**What this exercise asks**:
A. In the text about a roommate's foot surgery, what procedure did the roommate have on both feet?
B. Go on with the text about a roommate's foot surgery, starting after its last sentence.

**Text shown**:
Only my roommate had pain in his feet for about two years. He had a job where he had to stand all day, so the pain interferred with work, home, etc.
He underwent epf on both feet. The results were disastrous. He is disabled as a result and it is pitiful to see a 30 year old young man's life so shaken from the epf's.
Together we are researching complications and consequences of the endoscopic plantar fasciotomy. We have gathered much literature in this regard in an effort to compose a web-site for educational purposes only.
Many familiar with the internet know of the vast resources of information about foot pain, heel pain, etc. The BEST decision a person can make is an INFORMED decision. And that means knowing the pro's and cons of any treatment.
We've searched the net with many subjects and keywords yet find very little information about the problems patients have experienced with epf. However we were successful in retrieving many articles in the various journals.

**Listed entries**:
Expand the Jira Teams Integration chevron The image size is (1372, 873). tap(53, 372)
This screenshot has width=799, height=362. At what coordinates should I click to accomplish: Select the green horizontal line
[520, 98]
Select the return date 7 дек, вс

* * *

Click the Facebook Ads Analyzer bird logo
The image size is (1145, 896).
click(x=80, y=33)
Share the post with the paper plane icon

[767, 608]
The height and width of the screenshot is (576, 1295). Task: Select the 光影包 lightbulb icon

**Responses for each task**:
A. An endoscopic plantar fasciotomy (epf).

B.
I do not believe that any comprehensive study has been undertaken to explore or compile complications or consequences to epf. I think that some patients that have adverse experiences quietly seek another physician's help. Even if they stay with the doctor that performed epf there is not one national register for "epf complications".
Besides, what doctor wants to report a "failure?"
This is posted as a request for any personal experience, feedback or suggestions. We will be launching the web-site but would benefit from the advice of others.
There are multiple, multiple conservative approaches. Combinations of the conservative approaches.
EPF has disabled a friend of mine. The few retro-spective analyses are eye-opening and we're hoping to be able to gather honest feedback from people that have had epf or know someone who has.
And keep an open mind. I am confident that you'll be alarmed.